To: Henrik Bengtsson <hb at stat.berkeley.edu>


Would it be possible to instead create a function with a name like
'digest0' which is the current function, and then create a generic
function with the name 'digest'?  In this case 'digest0' always
returns the digest of the "raw" object.

My one concern is that my current expectation is that 'digest' takes
an object and hashes the entire object, regardless of class.  So if
two objects are different (even in their internal representation),
they should return different digests.  I would be a little worried if
'digest' had a different (and perhaps unpredictable) behavior
depending on the class of the object where two objects that were in
fact different could lead to the same digest.

I can see why one might want class-specific behavior, but what a class
author wants from 'digest' may not be different from what other users
of 'digest' on that object want.

A simple approach might be

digest0 <- function(x, ...) digest(unclass(x), ...)

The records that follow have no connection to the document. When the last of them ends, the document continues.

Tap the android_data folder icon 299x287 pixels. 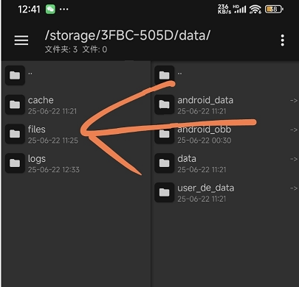[x=165, y=104]
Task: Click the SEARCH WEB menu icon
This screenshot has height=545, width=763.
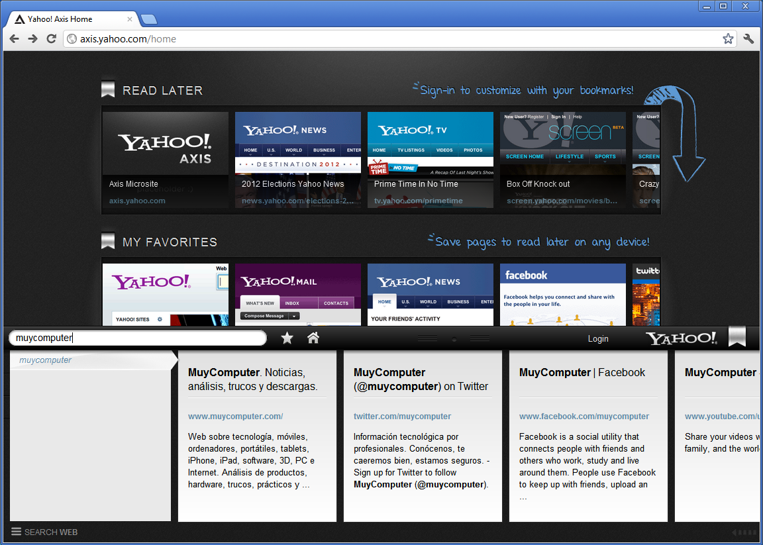Action: 17,532
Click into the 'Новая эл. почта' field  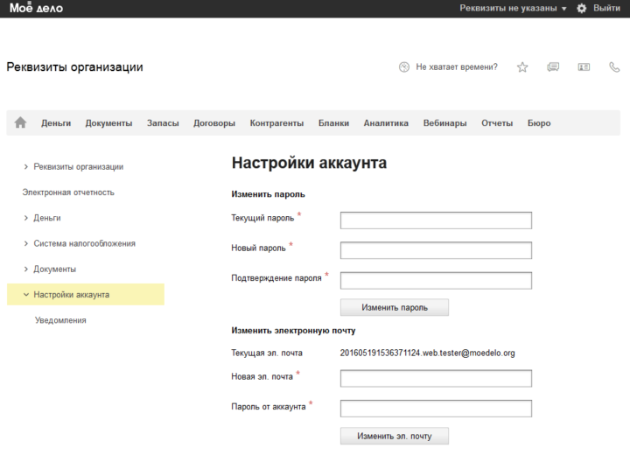pos(436,378)
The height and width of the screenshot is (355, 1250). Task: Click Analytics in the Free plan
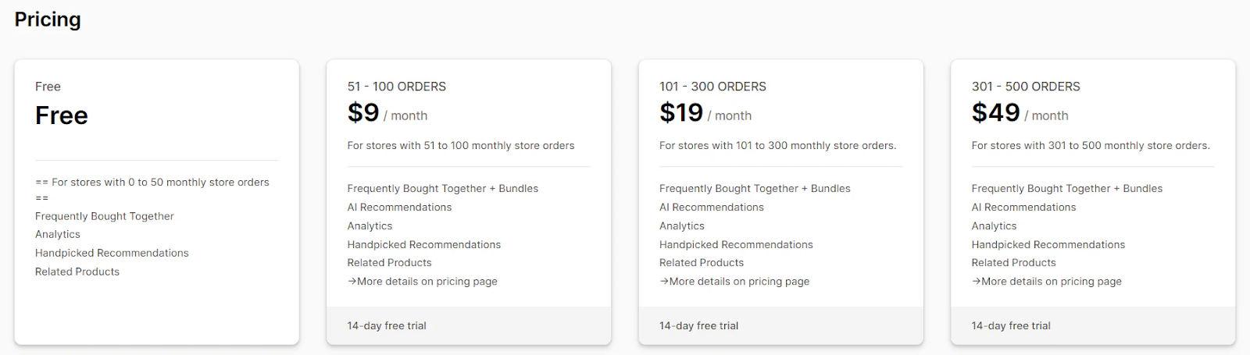(58, 234)
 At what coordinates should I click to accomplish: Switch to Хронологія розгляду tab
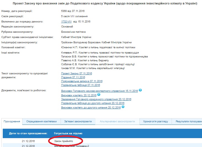(155, 121)
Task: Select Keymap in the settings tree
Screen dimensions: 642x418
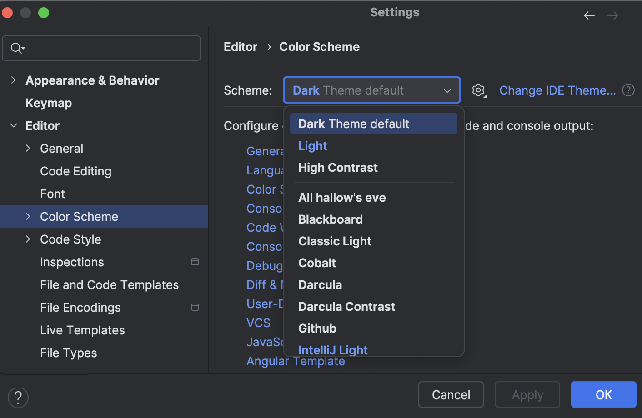Action: 49,103
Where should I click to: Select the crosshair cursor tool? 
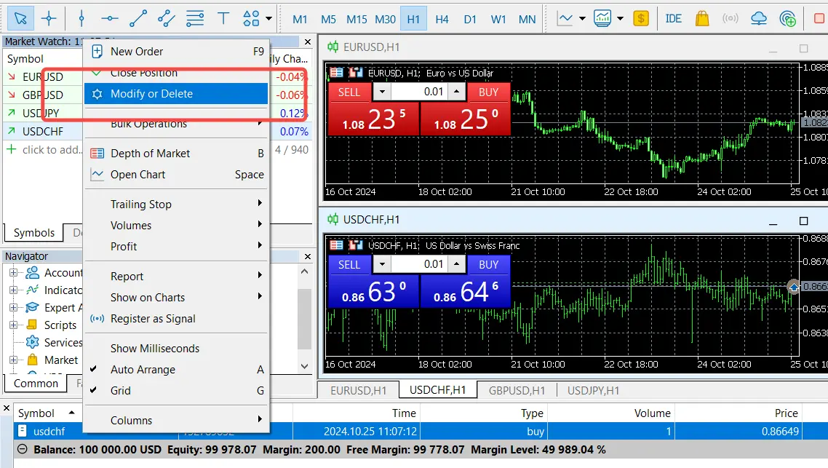pyautogui.click(x=49, y=18)
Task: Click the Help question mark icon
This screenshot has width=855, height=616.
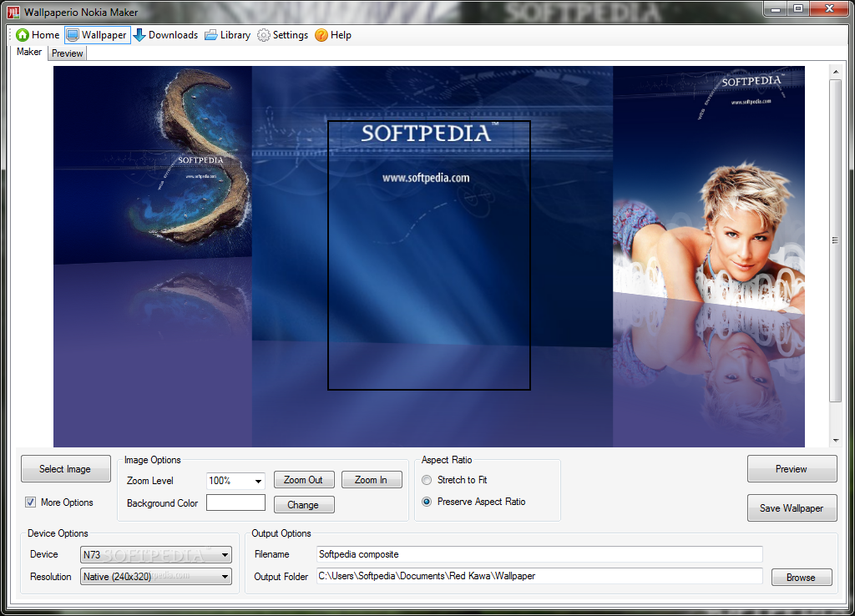Action: tap(321, 35)
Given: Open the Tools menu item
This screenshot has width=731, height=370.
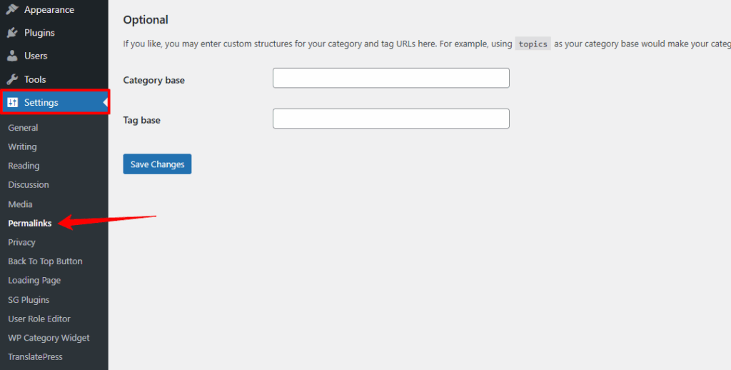Looking at the screenshot, I should 35,79.
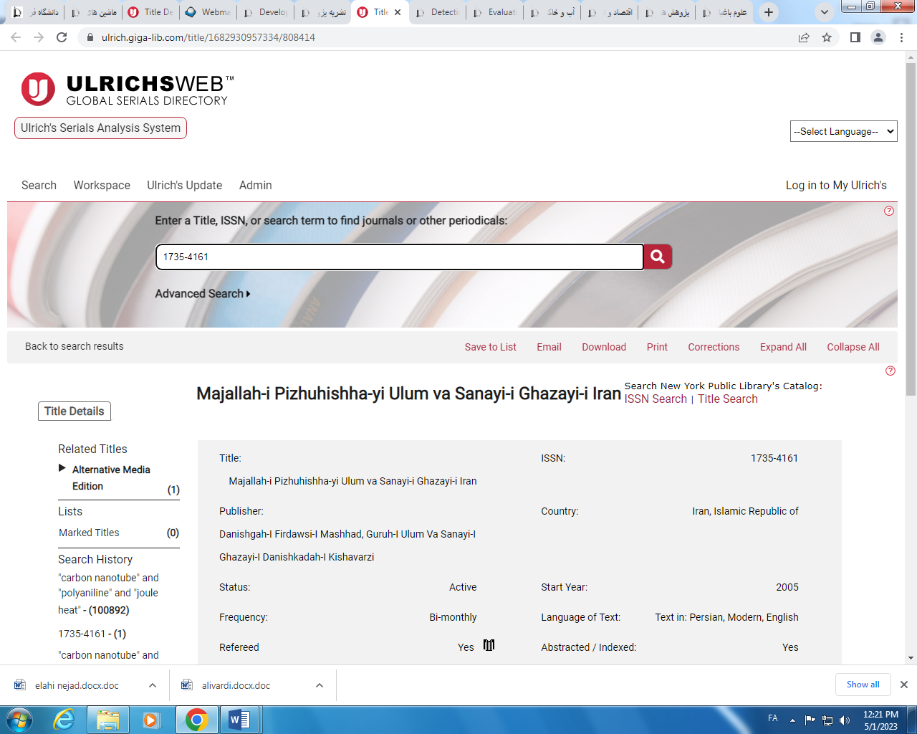Viewport: 917px width, 734px height.
Task: Open the Workspace menu
Action: coord(102,185)
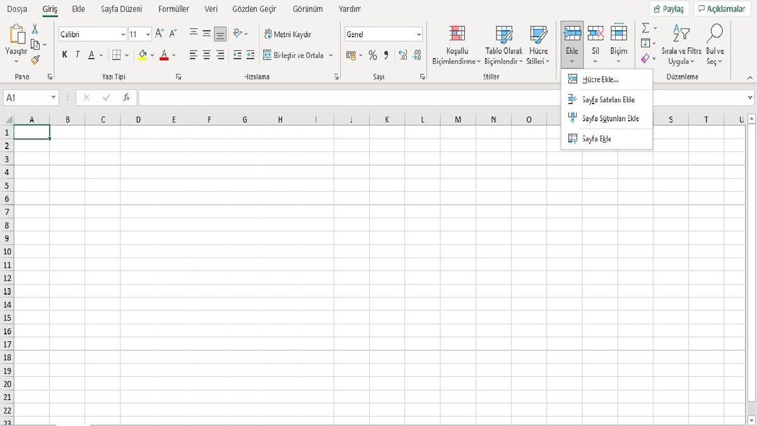The width and height of the screenshot is (757, 426).
Task: Select the Format Painter (Biçim Boyacısı) icon
Action: click(x=36, y=60)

although this doesn't work for S4 objects I don't think.

-roger
On 10/15/07, Henrik Bengtsson <hb at stat.berkeley.edu> wrote:
--
Roger D. Peng  |  http://www.biostat.jhsph.edu/~rpeng/
#
Hi Roger,
On 16 October 2007 at 08:25, Roger Peng wrote:
| Sorry, I forgot the 'reply-all'.
| 
| -roger
| 
| ---------- Forwarded message ----------
| From: Roger Peng <rdpeng at gmail.com>
| Date: Oct 16, 2007 8:24 AM
| Subject: Re: [Rd] Digest package - make digest generic?
| To: Henrik Bengtsson <hb at stat.berkeley.edu>
| 
| 
| Would it be possible to instead create a function with a name like
| 'digest0' which is the current function, and then create a generic
| function with the name 'digest'?  In this case 'digest0' always
| returns the digest of the "raw" object.
| 
| My one concern is that my current expectation is that 'digest' takes
| an object and hashes the entire object, regardless of class.  So if
| two objects are different (even in their internal representation),
| they should return different digests.  I would be a little worried if
| 'digest' had a different (and perhaps unpredictable) behavior
| depending on the class of the object where two objects that were in
| fact different could lead to the same digest.

But haven't the cryptographers taken care of that argument?  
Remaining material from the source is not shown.